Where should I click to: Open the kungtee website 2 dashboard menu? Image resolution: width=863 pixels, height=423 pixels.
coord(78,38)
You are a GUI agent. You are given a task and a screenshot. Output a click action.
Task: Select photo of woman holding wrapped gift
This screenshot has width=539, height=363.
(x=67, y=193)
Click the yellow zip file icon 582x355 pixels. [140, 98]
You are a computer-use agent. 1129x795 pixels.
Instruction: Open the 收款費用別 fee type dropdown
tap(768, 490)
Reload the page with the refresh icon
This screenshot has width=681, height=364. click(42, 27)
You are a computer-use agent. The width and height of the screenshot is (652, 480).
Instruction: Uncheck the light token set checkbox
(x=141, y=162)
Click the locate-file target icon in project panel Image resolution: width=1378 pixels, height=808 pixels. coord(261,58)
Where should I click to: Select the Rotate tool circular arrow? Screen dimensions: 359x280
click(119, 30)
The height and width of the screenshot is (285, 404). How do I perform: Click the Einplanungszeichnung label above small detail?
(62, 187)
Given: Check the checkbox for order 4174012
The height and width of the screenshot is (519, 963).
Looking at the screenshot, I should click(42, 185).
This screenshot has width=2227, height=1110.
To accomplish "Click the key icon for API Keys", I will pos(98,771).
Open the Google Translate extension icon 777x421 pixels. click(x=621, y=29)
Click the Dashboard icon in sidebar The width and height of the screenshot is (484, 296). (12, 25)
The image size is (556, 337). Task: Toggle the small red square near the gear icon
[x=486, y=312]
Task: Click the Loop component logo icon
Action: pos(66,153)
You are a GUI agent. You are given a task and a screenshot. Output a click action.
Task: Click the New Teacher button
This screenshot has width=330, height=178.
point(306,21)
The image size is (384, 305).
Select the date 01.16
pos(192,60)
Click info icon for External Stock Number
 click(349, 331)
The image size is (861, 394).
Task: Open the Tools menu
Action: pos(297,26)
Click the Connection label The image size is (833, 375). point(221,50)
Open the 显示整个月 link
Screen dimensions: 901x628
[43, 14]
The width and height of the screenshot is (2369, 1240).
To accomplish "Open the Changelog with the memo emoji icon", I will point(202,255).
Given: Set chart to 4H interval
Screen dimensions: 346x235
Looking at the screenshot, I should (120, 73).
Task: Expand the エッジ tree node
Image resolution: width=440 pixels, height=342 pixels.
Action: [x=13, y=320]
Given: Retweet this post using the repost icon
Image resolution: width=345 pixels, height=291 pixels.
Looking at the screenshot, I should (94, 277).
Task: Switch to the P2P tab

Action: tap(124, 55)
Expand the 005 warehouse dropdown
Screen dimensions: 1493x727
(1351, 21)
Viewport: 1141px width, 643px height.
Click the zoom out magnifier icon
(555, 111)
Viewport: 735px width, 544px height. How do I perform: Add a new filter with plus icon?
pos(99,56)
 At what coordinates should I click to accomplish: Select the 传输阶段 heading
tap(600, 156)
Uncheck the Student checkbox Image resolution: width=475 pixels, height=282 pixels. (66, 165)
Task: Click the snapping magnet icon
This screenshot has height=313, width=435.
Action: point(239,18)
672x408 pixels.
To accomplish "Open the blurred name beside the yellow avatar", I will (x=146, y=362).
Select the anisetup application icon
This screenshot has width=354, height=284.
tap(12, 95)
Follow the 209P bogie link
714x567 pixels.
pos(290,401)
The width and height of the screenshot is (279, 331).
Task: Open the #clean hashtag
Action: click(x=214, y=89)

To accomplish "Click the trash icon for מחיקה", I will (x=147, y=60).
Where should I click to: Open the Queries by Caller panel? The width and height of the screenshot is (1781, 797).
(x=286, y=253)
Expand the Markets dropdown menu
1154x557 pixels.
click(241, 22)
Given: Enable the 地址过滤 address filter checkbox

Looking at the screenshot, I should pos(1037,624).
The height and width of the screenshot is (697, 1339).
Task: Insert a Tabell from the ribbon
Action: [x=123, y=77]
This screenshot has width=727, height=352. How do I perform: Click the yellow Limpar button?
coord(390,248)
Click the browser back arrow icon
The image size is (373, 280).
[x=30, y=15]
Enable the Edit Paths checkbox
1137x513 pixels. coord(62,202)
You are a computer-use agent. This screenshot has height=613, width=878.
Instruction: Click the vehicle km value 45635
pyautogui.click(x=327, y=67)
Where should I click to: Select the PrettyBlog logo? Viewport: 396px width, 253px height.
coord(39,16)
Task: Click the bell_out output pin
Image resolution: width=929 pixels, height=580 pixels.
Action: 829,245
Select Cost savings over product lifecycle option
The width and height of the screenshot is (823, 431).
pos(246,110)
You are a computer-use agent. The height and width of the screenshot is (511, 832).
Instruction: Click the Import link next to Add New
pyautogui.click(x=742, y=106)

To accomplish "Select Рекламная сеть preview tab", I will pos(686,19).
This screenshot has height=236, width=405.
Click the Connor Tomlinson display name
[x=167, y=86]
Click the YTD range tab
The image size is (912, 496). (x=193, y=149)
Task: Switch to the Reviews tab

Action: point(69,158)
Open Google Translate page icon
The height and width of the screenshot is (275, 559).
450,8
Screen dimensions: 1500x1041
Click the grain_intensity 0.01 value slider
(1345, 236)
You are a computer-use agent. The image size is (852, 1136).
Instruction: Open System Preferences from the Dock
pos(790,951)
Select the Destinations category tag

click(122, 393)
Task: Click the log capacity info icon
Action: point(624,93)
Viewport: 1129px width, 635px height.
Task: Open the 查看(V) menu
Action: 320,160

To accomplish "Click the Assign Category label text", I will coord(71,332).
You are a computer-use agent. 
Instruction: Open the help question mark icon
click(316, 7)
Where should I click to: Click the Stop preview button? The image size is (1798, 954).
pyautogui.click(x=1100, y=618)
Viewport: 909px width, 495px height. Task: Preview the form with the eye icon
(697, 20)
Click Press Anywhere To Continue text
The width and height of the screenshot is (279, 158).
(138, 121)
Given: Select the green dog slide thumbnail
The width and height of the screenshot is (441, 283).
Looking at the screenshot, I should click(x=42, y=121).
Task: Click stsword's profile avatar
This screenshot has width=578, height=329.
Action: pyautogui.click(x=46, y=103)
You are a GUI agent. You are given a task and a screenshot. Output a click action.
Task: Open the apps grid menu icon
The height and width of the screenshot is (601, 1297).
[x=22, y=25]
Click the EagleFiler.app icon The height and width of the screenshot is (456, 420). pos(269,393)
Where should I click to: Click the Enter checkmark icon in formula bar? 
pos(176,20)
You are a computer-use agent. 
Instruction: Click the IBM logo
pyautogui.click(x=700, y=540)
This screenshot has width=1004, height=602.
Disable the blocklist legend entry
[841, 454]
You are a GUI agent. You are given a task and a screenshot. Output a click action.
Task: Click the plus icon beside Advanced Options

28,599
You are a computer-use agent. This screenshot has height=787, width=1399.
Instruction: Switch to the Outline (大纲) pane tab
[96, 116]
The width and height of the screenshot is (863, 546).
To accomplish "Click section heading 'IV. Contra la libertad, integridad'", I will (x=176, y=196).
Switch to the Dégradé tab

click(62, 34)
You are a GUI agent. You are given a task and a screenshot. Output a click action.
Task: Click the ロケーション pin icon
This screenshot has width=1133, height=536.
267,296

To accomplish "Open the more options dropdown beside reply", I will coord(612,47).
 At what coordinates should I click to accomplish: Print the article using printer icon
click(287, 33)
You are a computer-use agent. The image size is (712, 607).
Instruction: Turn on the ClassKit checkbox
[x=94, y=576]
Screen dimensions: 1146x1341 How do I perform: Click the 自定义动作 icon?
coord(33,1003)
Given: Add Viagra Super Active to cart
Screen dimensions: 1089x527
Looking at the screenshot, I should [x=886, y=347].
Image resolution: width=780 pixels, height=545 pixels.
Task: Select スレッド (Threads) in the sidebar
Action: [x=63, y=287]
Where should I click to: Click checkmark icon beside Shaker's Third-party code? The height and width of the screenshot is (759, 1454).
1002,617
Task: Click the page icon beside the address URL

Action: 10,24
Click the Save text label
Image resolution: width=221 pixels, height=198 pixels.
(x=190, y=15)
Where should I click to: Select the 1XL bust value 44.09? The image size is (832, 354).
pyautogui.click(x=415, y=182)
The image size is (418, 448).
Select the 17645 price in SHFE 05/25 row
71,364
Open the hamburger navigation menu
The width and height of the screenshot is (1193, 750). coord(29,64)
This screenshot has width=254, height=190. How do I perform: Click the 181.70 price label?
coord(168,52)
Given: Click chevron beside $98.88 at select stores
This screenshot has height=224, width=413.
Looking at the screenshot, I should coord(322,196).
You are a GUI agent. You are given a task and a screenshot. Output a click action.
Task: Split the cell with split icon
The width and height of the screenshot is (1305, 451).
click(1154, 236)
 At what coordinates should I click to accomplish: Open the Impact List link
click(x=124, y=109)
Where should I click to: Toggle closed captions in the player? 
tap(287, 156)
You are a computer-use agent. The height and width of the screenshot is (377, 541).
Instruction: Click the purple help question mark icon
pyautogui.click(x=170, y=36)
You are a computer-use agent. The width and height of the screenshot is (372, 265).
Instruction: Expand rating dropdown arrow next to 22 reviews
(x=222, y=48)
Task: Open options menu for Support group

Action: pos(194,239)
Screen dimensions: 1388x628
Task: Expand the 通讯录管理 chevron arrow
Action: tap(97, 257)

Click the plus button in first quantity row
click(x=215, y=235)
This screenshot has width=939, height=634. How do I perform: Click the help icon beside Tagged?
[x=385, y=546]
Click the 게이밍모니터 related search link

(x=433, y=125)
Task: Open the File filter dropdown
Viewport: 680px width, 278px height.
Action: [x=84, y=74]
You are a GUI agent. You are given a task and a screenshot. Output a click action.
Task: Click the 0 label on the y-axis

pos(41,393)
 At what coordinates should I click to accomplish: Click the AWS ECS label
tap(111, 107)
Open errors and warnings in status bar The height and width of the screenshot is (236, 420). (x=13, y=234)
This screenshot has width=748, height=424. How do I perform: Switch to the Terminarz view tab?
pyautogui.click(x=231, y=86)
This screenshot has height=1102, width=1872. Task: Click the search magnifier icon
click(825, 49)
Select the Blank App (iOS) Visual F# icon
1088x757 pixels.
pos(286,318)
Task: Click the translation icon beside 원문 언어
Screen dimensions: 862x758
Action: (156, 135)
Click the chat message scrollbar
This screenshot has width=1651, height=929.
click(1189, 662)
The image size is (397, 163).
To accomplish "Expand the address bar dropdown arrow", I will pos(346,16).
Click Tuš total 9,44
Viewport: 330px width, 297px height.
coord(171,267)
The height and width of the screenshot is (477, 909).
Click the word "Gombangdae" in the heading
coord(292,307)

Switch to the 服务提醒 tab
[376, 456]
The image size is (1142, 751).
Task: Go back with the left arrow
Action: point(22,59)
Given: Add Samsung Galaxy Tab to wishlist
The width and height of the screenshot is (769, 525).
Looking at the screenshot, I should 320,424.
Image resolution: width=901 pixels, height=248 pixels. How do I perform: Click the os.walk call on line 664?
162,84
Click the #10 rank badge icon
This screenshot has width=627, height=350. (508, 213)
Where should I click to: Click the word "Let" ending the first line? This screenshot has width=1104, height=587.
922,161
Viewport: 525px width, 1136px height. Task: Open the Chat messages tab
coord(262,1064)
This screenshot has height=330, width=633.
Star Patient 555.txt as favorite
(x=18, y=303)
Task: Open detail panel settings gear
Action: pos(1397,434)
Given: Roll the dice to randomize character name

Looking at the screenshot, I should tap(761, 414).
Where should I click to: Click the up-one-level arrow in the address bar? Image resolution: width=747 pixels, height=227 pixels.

Required task: Copy out, character for character, the stretch of lines from the line containing "Click the Connection" through the line containing "tap(600, 156)".

Response to the task:
Click the Connection label The image size is (833, 375). point(221,50)
Open the 显示整个月 link
Screen dimensions: 901x628
[43, 14]
The width and height of the screenshot is (2369, 1240).
To accomplish "Open the Changelog with the memo emoji icon", I will point(202,255).
Given: Set chart to 4H interval
Screen dimensions: 346x235
Looking at the screenshot, I should (120, 73).
Task: Expand the エッジ tree node
Image resolution: width=440 pixels, height=342 pixels.
Action: [x=13, y=320]
Given: Retweet this post using the repost icon
Image resolution: width=345 pixels, height=291 pixels.
Looking at the screenshot, I should (94, 277).
Task: Switch to the P2P tab

Action: tap(124, 55)
Expand the 005 warehouse dropdown
Screen dimensions: 1493x727
(1351, 21)
Viewport: 1141px width, 643px height.
Click the zoom out magnifier icon
(555, 111)
Viewport: 735px width, 544px height. How do I perform: Add a new filter with plus icon?
pos(99,56)
 At what coordinates should I click to accomplish: Select the 传输阶段 heading
tap(600, 156)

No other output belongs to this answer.